Non ti spaventa vivere solo per volere di qualcun altro ed essere una pedina che fa tutto ciò che gli viene ordinato?
Non ti spaventa fingere di vivere?" Continuò con una certa serietà nella voce.
-"Vista così è davvero brutto." Replicò il più piccolo. "Comunque sia, chiunque abbia scritto la mia vita deve avere una visione davvero pessimistica e deve avere una passione sfrenata per i drammi." Aggiunse e cercò di ridere ma tutto ciò che uscì dalle sue labbra fu un sospiro rumoroso.

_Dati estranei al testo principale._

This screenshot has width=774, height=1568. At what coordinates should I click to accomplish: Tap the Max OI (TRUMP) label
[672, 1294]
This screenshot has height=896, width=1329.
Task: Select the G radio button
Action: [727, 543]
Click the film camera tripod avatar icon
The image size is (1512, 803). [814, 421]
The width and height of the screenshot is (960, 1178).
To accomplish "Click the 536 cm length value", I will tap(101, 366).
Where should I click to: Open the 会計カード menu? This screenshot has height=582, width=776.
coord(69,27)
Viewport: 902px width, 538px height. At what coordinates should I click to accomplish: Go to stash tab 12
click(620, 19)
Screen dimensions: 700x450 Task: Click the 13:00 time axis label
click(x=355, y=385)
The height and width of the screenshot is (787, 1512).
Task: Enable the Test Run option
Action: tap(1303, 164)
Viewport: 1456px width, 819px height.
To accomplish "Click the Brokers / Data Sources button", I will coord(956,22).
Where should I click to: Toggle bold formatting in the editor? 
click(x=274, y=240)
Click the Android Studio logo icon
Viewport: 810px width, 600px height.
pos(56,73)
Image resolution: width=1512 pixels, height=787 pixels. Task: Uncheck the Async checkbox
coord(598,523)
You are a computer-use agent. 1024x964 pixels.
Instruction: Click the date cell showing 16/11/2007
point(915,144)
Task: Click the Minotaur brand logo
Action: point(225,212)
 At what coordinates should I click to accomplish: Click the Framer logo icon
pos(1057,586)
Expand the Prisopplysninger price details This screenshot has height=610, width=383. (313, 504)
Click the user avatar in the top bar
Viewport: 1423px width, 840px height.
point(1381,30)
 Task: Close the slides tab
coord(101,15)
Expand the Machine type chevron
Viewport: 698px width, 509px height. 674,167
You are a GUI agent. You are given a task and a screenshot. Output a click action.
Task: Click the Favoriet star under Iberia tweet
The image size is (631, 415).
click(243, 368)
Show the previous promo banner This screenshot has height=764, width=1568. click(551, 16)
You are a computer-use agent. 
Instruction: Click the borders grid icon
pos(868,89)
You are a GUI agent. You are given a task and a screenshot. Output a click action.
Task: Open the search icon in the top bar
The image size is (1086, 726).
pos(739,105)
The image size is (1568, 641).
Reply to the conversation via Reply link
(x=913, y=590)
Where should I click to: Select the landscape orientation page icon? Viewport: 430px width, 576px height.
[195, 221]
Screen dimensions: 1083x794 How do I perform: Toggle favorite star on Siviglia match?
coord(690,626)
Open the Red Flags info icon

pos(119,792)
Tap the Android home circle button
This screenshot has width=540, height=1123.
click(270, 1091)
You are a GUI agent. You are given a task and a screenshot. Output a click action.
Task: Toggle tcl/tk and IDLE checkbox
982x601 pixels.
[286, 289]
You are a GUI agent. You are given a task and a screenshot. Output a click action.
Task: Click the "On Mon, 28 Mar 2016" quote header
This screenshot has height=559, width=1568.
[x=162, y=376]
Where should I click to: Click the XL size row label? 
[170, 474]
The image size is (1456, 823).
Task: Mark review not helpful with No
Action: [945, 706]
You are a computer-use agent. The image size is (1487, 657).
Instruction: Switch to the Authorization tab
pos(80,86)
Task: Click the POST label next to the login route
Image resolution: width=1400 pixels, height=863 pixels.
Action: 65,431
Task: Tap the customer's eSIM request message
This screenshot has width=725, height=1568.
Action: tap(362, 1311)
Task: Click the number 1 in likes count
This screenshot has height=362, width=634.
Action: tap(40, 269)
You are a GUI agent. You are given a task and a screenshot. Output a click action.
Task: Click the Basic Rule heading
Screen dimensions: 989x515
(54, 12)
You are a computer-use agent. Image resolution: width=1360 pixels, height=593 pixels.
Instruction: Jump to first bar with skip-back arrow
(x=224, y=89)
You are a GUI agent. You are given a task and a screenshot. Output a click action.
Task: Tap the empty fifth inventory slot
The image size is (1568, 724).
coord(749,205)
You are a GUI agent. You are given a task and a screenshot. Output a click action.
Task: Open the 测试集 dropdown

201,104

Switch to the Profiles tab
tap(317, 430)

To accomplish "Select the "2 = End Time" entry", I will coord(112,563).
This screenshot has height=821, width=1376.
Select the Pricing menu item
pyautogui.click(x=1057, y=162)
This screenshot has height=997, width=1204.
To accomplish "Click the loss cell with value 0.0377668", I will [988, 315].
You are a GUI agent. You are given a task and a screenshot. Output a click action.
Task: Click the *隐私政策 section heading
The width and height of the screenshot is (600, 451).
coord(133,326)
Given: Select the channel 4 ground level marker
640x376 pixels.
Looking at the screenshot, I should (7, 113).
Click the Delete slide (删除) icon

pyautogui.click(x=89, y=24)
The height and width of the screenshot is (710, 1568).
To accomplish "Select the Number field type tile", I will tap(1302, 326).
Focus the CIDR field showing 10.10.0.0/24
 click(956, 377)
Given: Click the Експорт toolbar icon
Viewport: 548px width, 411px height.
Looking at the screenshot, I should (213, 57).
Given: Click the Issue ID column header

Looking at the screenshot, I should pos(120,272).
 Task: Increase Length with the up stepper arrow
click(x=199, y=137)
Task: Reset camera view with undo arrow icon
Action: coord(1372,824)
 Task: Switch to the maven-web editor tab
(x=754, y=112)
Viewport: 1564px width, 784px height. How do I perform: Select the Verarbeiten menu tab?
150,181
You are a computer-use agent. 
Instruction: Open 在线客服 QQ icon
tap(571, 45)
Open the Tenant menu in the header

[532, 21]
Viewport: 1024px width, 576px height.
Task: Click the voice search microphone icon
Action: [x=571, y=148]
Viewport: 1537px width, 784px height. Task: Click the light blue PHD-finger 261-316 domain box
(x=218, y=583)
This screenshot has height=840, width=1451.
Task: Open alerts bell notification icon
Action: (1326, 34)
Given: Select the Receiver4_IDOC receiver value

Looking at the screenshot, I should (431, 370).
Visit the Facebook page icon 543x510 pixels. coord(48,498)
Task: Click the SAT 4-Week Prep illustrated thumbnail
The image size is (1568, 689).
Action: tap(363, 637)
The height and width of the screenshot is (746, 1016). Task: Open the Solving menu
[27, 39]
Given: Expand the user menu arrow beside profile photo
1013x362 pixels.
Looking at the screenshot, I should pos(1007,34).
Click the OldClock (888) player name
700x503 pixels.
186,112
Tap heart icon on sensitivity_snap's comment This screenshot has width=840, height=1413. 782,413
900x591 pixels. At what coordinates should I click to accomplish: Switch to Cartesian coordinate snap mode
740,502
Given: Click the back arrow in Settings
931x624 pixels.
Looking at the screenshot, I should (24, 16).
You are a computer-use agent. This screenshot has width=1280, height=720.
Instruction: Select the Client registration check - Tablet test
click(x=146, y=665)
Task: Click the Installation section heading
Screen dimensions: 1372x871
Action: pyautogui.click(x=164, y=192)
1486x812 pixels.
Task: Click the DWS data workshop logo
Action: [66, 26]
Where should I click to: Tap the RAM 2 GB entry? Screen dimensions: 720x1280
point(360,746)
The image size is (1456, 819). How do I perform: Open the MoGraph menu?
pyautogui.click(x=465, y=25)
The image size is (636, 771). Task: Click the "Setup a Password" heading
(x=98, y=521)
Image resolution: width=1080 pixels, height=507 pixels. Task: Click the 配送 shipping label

-"Ora sei a New York pronto per iniziare una nuova vita." Disse Benjamin. "C'è chi non ha avuto la tua stessa possibilità, quindi potrebbe andarti peggio, non credi?" Chiese e finì il suo caffè.
-"Potrebbe." Mugolò il biondo e fece spallucce, il suo sguardo si puntò verso l'enorme finestrino di quel locale. "Sta facendo buio."
Il più grande seguì il suo sguardo e annuì.
-"Sarà meglio andare." Disse e si alzò. "Ci penso io qui, tu va pure a casa." Aggiunse e prese il suo cappotto nero.
-"Ma no, lasci che la riaccompagni almeno in azienda." Replicò frettolosamente Federico e lo imitò. "E qui ci penso io." Aggiunse.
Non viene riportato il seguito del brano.